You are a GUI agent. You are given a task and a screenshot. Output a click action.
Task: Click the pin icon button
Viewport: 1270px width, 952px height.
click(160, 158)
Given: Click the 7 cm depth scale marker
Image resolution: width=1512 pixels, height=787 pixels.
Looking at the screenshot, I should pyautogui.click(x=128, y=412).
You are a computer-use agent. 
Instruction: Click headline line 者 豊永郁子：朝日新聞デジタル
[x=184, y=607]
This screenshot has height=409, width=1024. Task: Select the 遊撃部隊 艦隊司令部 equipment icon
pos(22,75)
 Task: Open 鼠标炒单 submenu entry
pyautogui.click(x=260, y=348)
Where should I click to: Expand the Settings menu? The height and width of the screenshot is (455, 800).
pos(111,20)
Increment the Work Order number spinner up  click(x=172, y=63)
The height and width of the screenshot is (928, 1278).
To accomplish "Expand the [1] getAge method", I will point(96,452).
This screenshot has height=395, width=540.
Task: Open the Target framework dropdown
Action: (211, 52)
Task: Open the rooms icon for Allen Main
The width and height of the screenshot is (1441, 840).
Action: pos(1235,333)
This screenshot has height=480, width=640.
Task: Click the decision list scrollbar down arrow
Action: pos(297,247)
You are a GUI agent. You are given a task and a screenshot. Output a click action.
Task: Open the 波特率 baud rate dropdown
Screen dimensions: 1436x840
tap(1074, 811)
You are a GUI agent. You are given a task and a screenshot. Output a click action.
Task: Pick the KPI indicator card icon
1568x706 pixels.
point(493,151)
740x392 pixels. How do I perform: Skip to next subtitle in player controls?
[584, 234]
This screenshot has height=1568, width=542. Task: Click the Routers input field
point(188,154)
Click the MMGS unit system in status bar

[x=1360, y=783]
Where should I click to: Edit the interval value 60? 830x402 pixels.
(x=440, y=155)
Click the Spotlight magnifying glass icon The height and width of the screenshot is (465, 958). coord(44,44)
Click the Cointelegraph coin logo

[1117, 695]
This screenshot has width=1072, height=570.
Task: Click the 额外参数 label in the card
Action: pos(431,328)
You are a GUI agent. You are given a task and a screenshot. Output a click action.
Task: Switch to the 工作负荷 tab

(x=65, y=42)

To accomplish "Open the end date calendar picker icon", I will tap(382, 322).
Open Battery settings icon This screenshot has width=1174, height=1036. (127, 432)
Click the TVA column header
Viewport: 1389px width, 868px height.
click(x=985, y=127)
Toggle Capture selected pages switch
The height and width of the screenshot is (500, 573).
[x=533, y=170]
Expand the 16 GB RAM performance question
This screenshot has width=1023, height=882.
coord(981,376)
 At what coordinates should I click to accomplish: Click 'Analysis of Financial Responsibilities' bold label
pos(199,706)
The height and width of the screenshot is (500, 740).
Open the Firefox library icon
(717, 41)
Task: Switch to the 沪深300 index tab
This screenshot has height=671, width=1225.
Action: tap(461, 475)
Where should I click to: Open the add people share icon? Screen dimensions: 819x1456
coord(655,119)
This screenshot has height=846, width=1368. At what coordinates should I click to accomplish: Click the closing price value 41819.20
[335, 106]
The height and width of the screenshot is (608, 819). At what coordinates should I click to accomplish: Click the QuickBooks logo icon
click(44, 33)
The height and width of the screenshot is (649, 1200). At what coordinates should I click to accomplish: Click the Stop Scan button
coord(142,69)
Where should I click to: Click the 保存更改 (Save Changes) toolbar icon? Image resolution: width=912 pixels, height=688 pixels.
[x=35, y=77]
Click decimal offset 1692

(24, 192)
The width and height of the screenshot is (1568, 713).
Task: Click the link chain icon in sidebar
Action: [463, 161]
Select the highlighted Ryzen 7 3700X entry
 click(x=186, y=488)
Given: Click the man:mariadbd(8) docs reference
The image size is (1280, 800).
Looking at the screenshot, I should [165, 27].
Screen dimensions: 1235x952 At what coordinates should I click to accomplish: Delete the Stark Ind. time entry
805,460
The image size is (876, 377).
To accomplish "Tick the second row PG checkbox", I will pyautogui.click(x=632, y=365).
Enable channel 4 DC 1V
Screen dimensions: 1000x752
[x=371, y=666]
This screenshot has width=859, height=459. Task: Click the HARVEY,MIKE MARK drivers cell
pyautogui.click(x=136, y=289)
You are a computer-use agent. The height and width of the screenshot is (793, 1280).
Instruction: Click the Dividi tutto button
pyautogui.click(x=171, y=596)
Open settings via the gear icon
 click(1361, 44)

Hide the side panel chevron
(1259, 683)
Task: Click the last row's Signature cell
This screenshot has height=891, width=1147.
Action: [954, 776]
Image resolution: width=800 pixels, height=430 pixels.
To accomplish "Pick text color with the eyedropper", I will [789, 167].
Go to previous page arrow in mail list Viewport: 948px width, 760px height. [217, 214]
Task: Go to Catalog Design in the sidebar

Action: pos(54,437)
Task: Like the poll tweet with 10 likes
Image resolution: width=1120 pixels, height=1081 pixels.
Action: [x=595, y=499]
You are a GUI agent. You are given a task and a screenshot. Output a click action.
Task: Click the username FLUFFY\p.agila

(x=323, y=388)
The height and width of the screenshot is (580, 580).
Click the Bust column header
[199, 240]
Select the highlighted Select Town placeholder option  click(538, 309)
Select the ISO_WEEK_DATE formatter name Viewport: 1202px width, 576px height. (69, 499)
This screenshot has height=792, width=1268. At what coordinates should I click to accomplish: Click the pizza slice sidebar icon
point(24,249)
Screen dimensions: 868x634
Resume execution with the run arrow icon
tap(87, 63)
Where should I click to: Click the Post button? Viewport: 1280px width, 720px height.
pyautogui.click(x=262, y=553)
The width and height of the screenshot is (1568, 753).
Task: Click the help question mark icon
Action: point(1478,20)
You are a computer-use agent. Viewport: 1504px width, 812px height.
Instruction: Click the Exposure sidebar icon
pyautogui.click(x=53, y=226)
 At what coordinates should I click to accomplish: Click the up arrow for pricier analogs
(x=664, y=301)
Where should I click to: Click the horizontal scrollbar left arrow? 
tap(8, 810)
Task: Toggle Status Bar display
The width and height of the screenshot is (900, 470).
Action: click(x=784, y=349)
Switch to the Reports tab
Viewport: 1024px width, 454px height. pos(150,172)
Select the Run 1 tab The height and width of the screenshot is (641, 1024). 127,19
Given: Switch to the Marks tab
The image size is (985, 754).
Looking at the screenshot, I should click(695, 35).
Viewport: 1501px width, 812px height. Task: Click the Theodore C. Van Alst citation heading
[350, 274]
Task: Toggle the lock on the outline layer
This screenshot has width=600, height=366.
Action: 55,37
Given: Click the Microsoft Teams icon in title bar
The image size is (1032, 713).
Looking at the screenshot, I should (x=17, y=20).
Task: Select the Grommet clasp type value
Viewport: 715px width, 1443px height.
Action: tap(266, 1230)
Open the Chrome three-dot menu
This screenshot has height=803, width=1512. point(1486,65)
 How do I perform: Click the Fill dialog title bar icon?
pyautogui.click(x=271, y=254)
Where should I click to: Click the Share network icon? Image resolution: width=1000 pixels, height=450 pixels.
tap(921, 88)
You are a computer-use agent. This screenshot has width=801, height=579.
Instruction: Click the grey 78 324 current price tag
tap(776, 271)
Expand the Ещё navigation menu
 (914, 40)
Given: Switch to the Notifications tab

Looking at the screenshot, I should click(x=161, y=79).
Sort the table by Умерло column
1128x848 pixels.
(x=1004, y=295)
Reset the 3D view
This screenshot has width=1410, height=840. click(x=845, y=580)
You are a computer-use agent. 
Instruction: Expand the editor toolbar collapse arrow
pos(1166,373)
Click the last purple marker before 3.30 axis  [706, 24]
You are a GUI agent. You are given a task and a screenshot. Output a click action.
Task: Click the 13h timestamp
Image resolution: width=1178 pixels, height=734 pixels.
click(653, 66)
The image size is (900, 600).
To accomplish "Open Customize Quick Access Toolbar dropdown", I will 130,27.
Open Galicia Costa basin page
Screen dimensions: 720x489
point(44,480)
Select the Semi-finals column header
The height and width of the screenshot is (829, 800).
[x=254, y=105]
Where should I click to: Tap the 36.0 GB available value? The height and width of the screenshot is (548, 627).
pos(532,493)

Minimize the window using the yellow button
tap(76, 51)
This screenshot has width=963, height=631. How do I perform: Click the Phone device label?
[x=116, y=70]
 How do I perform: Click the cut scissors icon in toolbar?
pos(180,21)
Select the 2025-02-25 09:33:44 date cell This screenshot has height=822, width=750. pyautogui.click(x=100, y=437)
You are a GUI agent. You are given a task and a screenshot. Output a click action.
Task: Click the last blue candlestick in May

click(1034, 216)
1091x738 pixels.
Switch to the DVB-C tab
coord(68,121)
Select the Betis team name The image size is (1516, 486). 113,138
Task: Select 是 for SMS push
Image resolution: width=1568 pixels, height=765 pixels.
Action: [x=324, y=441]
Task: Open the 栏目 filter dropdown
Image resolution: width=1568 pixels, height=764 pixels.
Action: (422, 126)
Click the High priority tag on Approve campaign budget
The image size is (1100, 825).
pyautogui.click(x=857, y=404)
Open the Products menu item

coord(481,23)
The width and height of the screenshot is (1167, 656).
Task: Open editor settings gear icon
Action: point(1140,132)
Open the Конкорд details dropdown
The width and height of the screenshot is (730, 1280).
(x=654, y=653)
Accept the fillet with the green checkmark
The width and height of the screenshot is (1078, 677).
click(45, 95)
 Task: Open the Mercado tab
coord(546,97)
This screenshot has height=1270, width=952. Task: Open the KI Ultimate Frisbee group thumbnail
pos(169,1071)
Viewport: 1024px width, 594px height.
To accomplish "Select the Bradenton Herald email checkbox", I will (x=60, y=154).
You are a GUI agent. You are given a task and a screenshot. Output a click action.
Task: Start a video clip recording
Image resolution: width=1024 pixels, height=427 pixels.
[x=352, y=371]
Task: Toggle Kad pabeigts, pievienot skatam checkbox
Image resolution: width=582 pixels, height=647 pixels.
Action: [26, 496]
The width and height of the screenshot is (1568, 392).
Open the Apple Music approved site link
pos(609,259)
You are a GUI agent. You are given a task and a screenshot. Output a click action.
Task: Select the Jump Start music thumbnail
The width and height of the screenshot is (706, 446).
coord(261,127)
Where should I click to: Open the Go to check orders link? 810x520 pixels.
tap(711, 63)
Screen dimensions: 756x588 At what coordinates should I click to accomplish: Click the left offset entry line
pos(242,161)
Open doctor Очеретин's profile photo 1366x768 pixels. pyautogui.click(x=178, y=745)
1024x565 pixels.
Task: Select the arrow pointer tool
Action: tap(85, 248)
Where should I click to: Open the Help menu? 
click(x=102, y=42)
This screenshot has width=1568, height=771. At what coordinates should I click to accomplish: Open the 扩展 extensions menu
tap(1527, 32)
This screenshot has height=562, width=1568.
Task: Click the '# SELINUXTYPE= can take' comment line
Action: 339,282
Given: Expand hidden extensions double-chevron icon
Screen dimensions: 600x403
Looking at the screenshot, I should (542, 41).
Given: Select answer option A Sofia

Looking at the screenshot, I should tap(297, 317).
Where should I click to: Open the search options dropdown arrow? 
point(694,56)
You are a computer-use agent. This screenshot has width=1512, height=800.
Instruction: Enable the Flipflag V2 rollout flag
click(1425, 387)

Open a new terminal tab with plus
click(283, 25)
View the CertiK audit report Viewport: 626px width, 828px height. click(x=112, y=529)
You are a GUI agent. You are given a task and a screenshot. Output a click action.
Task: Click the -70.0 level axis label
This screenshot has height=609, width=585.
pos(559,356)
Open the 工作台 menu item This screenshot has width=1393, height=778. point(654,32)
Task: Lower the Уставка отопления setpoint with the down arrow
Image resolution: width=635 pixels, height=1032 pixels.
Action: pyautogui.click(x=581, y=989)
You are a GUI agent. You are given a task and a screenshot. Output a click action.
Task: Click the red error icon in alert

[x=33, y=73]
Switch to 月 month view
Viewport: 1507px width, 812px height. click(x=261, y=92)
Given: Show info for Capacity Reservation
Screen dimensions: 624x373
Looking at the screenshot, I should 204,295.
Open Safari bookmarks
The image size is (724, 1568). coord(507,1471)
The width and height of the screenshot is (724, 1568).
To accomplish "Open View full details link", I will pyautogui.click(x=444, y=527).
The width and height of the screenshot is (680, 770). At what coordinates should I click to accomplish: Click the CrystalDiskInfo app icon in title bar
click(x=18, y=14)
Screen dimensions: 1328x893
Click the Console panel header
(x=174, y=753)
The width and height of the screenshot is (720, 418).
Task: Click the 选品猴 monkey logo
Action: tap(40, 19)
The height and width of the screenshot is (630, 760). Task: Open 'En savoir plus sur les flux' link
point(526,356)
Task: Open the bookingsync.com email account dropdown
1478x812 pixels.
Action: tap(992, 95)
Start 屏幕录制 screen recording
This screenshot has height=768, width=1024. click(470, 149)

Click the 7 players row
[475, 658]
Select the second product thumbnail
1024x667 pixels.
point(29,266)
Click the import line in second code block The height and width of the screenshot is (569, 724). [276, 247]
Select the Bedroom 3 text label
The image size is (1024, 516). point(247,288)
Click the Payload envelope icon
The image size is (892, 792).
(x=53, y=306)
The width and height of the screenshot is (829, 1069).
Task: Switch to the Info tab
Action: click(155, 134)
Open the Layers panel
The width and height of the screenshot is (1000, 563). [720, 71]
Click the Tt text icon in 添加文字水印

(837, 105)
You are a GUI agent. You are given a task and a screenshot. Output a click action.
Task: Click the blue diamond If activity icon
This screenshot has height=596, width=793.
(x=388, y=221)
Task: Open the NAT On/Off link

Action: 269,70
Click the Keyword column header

------------------------------------

# EXERCISE
Search the listing above for lines containing "computer", and copy them.

# EXERCISE ANSWER
You are a computer-use agent. 
You are a computer-use agent. The height and width of the screenshot is (793, 1280).
You are a computer-use agent. Viewport: 1504px width, 812px height.
You are a computer-use agent. This screenshot has width=801, height=579.
You are a computer-use agent. 
You are a computer-use agent. This screenshot has width=1512, height=800.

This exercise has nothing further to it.